------ Document passage ------

However, both a decision and any
imposition of further economic sanctions are unlikely before the 3 November US election. CBW Act
sanctions require an official determination that a foreign government has used a chemical agent as a
weapon. In 2018, this determination was made five months after the Salisbury attack, with additional
sanctions imposed a year later in August 2019 (nearly nine months after a subsequent determination
that Russia had failed to meet remedial standards required by the CBW Act).
Congress is
trying to accelerate the process this year. The bipartisan leaders of the US House of
Representatives (lower house) Foreign Affairs Committee on 8 September required the administration
to provide an assessment of the Navalny incident within 60 days (by 7 November). If a determination
has not already been made by then, it would probably be required within a further 60 days of
delivery of that report (by 6 January 2021), potentially triggering a further round of sanctions.

------ Listed records ------

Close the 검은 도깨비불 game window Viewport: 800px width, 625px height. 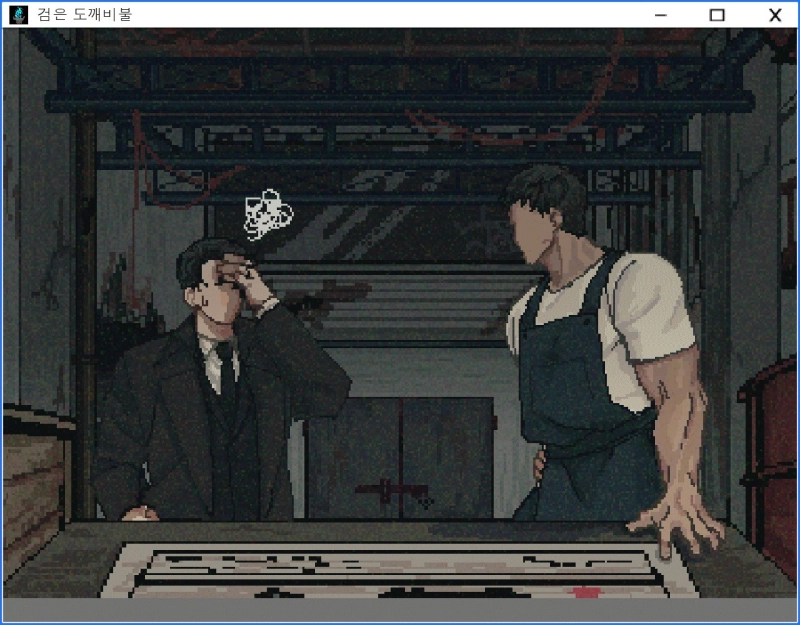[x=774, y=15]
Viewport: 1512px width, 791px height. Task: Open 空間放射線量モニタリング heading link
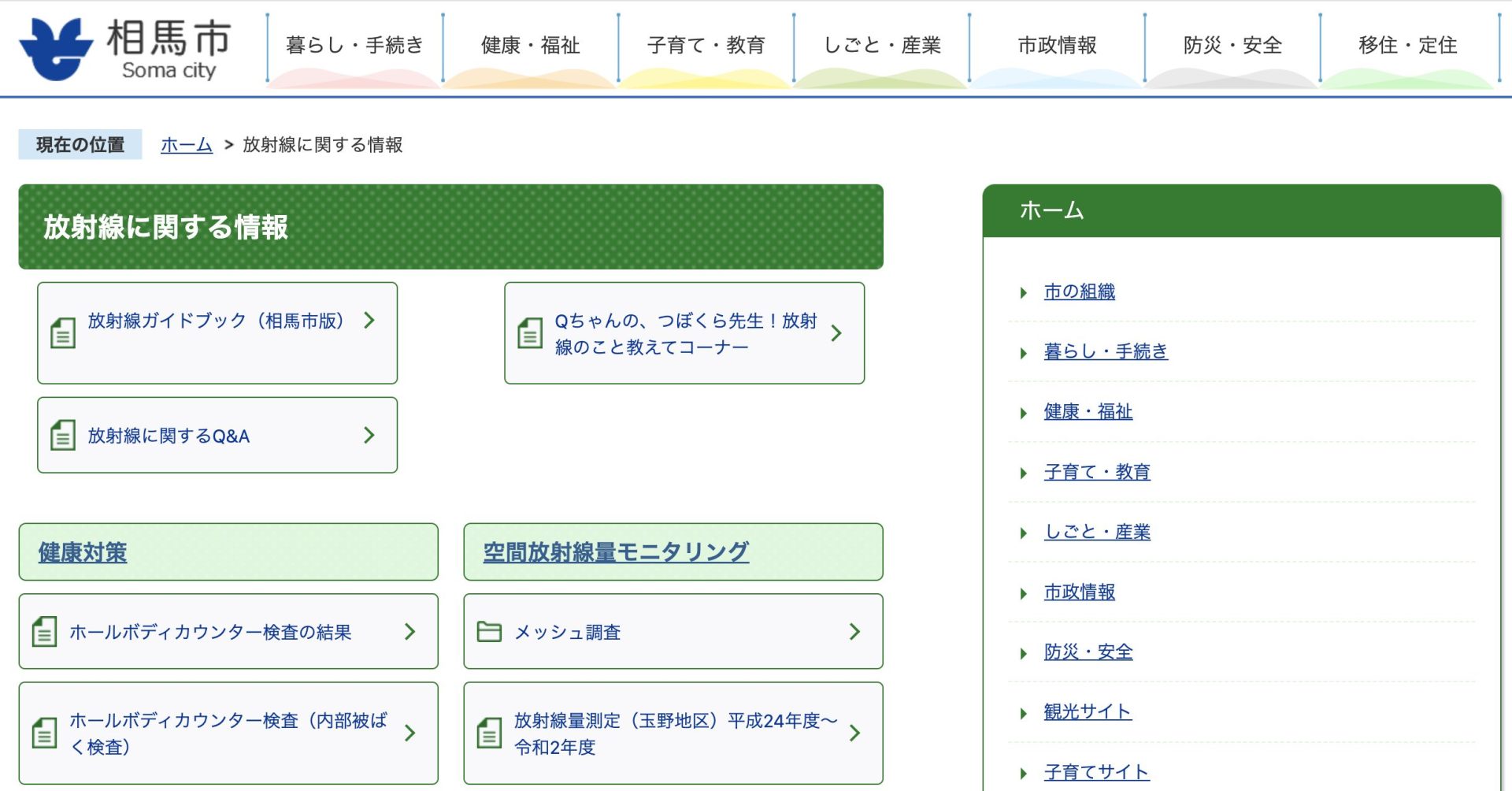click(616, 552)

------
------ Listed records ------

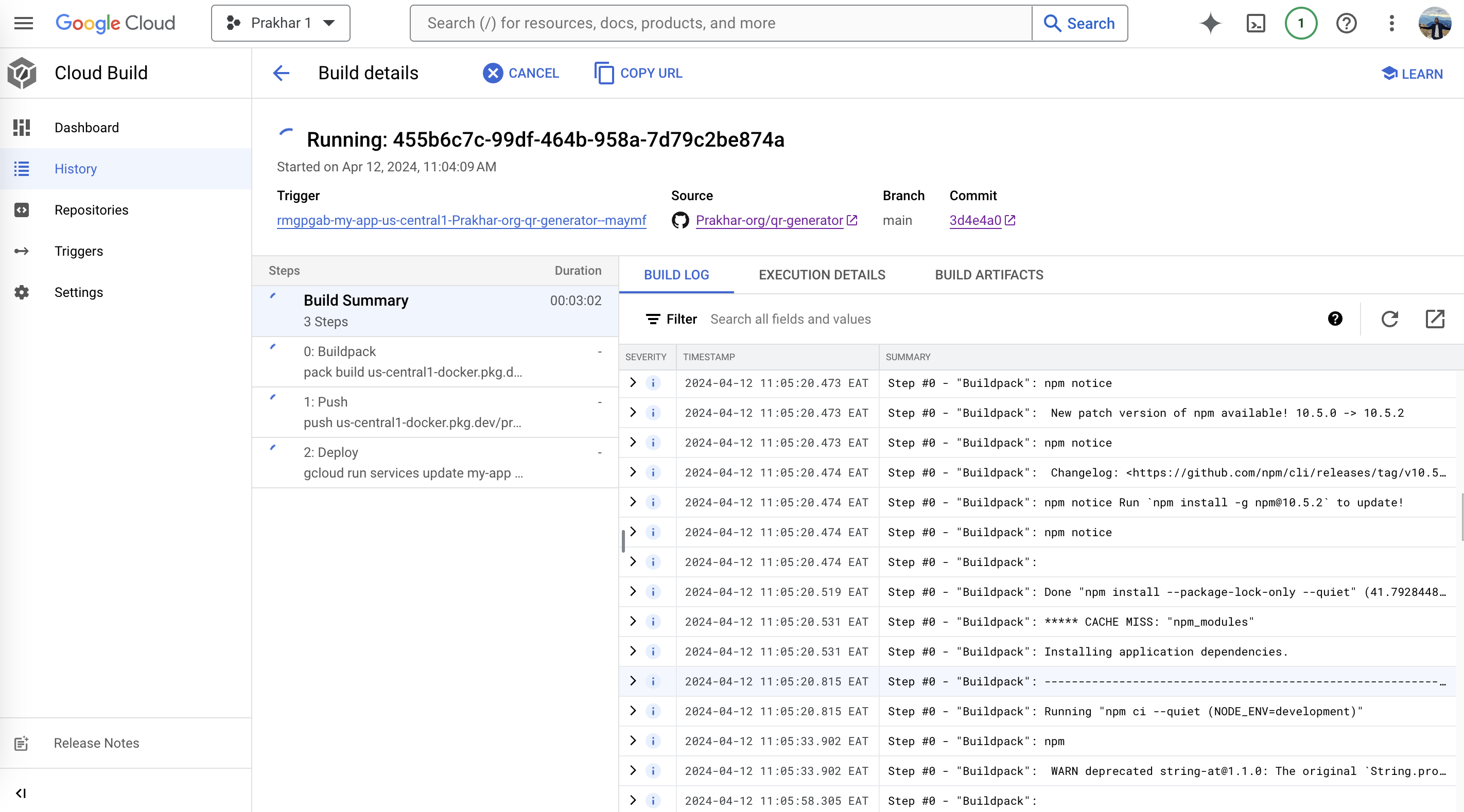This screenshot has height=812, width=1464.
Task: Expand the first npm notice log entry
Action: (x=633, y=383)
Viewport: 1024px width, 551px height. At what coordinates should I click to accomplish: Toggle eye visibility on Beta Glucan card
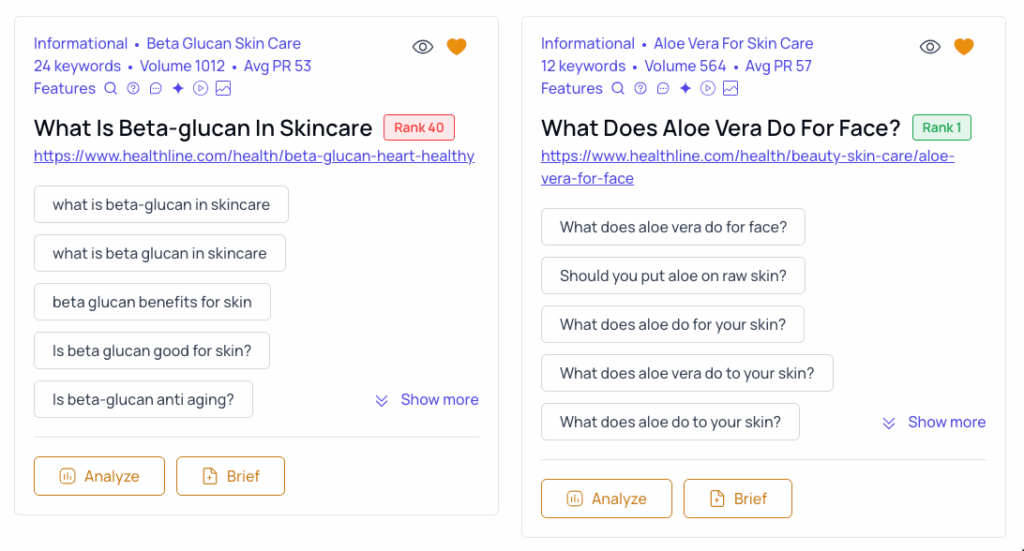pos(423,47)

------
------ Listed records ------

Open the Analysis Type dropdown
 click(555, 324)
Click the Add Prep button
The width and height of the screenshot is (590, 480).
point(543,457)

------

* The tasks
1 > According to the passage on CBW Act sanctions, by what date must the administration give the House Foreign Affairs Committee its assessment of the Navalny incident?
2 > Reproduce the part of the passage on CBW Act sanctions starting with "Congress is" and going on through "round of sanctions.".

* Results of the tasks
1 > By 7 November, within 60 days of the committee's 8 September requirement.

2 >
Congress is
trying to accelerate the process this year. The bipartisan leaders of the US House of
Representatives (lower house) Foreign Affairs Committee on 8 September required the administration
to provide an assessment of the Navalny incident within 60 days (by 7 November). If a determination
has not already been made by then, it would probably be required within a further 60 days of
delivery of that report (by 6 January 2021), potentially triggering a further round of sanctions.